**Exercise objective**
Pull each line holding "number" out of the entries below.

Saved data entries:
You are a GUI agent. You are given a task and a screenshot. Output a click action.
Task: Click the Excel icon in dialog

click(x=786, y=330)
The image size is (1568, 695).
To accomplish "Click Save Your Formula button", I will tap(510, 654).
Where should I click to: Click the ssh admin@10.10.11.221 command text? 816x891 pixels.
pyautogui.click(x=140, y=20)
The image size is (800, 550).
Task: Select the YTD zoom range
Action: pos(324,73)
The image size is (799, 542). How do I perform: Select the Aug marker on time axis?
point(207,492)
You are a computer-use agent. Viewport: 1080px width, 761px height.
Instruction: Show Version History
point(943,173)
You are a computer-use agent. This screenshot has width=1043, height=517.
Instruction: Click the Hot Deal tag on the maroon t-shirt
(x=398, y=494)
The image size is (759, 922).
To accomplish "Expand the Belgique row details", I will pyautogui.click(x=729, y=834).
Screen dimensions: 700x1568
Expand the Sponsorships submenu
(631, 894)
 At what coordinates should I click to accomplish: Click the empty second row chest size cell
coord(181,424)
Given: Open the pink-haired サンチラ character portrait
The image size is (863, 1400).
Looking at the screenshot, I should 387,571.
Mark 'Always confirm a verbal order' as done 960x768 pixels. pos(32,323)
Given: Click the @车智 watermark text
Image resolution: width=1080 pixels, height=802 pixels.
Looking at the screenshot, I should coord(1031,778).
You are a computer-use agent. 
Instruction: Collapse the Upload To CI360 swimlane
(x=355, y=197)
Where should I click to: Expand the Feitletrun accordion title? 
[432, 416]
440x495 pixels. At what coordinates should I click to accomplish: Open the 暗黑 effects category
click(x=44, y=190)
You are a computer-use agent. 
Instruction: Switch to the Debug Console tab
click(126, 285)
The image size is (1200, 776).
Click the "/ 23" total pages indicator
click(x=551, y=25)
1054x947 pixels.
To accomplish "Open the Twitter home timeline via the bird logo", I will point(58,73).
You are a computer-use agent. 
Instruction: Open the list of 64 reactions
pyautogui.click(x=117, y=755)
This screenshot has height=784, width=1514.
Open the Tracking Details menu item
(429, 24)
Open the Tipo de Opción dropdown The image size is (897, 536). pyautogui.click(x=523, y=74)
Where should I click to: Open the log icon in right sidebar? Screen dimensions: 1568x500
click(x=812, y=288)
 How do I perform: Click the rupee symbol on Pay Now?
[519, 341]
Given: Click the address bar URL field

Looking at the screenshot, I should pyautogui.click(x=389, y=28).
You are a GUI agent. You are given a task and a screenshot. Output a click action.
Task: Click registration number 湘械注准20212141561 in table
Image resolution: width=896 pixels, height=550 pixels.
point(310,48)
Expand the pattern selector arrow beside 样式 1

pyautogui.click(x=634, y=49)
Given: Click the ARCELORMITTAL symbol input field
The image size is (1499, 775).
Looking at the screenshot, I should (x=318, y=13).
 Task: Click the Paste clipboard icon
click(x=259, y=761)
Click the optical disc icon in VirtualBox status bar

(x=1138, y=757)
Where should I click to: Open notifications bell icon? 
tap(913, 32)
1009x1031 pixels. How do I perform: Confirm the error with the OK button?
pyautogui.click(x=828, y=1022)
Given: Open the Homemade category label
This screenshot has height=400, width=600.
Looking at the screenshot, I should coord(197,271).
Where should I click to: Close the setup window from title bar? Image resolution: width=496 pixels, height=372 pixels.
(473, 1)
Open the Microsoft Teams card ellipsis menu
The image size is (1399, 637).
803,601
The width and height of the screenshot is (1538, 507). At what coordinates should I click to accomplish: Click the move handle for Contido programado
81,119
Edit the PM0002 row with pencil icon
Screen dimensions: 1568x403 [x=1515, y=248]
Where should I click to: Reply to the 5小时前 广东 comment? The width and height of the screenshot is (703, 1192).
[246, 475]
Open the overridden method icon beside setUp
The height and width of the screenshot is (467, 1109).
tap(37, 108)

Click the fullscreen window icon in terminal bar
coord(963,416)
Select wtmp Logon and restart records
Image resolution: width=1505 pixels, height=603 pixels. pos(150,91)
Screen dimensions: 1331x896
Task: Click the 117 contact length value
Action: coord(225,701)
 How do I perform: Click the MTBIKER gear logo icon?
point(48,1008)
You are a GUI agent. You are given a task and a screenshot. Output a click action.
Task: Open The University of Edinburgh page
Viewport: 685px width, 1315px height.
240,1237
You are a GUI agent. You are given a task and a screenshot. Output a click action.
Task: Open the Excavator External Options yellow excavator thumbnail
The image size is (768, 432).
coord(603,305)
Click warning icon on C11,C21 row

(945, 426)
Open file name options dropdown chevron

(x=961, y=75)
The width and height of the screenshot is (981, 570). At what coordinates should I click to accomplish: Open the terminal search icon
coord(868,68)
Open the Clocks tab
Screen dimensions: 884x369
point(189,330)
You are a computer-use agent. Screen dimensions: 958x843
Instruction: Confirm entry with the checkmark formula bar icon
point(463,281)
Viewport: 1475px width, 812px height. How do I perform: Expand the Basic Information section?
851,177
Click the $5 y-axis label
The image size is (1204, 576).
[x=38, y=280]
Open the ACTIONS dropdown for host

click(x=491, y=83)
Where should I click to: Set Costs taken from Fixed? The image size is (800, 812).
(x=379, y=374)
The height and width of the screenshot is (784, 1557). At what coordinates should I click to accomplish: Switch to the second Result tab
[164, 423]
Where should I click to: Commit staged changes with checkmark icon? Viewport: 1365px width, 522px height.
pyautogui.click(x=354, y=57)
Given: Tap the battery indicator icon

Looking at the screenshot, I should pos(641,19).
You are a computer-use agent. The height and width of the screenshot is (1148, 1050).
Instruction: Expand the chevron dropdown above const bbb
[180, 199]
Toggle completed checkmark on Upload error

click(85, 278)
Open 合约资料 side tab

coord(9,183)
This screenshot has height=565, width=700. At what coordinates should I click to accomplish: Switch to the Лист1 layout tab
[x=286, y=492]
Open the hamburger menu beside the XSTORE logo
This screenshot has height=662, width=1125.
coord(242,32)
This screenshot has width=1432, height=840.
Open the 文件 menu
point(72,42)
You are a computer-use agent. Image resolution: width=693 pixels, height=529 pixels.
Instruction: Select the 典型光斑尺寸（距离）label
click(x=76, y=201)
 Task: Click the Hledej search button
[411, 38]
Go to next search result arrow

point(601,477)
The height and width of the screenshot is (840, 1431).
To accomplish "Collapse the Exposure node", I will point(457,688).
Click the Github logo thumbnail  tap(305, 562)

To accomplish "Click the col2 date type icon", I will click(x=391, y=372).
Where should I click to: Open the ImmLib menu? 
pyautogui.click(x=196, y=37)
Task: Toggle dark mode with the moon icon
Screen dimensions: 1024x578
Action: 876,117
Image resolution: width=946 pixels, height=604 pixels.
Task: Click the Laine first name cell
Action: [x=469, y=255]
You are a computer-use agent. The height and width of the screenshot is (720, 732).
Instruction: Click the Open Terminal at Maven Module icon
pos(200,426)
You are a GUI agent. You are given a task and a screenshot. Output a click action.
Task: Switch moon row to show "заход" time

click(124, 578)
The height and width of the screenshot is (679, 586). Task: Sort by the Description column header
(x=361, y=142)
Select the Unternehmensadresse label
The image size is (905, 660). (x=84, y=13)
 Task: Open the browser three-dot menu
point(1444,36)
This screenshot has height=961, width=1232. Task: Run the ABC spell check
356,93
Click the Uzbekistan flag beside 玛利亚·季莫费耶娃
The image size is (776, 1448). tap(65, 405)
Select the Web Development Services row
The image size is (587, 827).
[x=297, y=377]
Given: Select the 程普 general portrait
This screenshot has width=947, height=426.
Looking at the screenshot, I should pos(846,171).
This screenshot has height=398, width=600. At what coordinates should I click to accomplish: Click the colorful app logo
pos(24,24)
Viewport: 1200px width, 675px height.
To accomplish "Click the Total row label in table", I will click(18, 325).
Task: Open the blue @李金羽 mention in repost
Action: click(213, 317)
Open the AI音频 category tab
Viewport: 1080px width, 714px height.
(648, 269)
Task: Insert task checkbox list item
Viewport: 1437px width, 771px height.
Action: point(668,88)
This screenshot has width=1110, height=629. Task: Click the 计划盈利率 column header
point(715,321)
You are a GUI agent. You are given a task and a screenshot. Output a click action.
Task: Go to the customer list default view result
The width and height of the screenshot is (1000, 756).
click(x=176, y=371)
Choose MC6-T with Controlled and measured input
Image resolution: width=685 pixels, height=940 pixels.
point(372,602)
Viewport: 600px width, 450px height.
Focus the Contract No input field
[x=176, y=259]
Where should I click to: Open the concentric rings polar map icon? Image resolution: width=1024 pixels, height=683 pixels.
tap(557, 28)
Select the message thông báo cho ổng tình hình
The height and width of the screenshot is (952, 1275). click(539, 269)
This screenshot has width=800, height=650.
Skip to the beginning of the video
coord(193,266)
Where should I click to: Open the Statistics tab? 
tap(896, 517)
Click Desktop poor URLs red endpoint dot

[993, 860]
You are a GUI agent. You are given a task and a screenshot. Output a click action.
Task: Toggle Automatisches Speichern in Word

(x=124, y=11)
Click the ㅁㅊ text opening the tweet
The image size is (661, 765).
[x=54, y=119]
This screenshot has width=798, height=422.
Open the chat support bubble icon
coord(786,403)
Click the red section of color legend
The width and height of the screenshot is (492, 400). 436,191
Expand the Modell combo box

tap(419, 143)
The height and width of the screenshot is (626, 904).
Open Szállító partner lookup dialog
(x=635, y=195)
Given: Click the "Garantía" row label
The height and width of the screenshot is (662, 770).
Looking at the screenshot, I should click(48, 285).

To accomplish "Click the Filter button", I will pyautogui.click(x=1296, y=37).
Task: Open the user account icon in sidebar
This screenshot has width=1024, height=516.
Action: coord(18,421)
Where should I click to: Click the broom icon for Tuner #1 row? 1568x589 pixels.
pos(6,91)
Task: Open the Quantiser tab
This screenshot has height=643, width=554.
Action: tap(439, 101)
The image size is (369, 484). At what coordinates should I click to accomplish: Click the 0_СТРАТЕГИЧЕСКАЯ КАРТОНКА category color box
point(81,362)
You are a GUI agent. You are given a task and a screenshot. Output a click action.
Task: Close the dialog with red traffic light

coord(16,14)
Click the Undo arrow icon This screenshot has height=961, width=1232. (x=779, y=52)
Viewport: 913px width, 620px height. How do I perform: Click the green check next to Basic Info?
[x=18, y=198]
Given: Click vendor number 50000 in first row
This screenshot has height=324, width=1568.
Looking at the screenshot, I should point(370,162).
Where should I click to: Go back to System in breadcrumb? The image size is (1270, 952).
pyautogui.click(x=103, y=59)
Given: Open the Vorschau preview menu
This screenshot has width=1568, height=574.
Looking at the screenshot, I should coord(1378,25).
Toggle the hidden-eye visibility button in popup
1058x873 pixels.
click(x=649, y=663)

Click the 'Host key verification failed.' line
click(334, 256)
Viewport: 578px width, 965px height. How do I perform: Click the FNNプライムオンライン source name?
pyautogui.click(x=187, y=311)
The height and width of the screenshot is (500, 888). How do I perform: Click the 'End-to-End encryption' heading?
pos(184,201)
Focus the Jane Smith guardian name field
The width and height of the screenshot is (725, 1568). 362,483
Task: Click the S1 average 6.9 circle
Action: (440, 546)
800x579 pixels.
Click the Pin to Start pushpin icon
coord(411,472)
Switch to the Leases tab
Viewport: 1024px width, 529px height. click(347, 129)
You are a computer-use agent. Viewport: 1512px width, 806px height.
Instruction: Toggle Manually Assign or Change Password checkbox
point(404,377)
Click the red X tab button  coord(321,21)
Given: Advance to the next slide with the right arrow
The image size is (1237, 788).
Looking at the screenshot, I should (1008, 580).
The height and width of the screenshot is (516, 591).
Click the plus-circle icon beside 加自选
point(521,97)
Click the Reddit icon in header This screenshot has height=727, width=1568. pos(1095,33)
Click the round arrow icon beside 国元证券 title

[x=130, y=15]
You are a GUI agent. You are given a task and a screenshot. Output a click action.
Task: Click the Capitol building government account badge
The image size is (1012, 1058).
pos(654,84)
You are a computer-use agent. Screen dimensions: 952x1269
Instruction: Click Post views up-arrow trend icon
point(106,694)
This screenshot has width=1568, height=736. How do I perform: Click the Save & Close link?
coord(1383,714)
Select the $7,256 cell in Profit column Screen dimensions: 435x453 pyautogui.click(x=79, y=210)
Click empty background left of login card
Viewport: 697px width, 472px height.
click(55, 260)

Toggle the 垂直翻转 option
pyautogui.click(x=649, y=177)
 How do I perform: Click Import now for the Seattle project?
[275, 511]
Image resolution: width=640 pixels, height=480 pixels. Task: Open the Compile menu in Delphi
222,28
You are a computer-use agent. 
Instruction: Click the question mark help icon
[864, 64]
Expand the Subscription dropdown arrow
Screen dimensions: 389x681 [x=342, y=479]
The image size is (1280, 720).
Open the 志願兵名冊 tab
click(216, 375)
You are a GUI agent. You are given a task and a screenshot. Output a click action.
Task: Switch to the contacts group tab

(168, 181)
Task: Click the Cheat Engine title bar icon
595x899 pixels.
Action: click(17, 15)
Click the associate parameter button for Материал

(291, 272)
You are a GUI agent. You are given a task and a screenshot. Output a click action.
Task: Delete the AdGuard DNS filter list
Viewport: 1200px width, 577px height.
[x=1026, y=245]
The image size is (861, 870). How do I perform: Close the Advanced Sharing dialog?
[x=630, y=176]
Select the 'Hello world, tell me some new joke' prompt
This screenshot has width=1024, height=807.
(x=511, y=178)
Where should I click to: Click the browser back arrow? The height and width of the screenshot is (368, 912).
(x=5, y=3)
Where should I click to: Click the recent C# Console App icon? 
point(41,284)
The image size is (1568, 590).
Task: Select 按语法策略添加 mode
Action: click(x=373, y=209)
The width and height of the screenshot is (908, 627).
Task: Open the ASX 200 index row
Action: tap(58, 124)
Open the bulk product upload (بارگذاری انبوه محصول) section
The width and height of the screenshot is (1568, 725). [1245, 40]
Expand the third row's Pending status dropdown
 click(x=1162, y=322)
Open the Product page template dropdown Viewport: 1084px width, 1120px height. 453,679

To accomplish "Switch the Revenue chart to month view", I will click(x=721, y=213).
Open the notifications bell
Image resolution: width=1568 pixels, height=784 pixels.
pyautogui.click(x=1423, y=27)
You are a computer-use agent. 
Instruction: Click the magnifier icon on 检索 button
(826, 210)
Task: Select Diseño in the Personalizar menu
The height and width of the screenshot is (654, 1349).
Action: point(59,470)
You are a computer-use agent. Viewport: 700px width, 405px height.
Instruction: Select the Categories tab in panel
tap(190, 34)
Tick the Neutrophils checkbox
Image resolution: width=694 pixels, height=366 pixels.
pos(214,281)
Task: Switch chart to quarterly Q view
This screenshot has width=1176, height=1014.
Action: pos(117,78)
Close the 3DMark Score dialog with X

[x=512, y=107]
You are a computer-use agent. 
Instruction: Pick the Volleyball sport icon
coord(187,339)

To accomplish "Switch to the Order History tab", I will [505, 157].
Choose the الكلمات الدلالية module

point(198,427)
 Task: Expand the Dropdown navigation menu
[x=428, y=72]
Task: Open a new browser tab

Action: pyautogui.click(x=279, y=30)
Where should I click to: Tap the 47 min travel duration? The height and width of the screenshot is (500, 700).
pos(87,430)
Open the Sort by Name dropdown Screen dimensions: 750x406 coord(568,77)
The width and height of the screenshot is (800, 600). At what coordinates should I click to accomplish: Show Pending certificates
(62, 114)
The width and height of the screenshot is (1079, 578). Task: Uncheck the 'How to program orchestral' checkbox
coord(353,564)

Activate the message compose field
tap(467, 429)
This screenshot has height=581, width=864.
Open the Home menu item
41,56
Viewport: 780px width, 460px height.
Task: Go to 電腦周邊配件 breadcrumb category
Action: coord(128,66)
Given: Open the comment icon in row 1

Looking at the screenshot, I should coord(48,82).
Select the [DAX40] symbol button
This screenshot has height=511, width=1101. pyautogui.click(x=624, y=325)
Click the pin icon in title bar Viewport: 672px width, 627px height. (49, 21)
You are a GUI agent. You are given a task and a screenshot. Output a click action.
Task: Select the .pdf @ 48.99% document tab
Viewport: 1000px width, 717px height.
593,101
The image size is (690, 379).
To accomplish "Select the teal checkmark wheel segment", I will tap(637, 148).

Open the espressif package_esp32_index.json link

**Answer area**
Task: Click registration number 湘械注准20212141561 in table
Given: Click vendor number 50000 in first row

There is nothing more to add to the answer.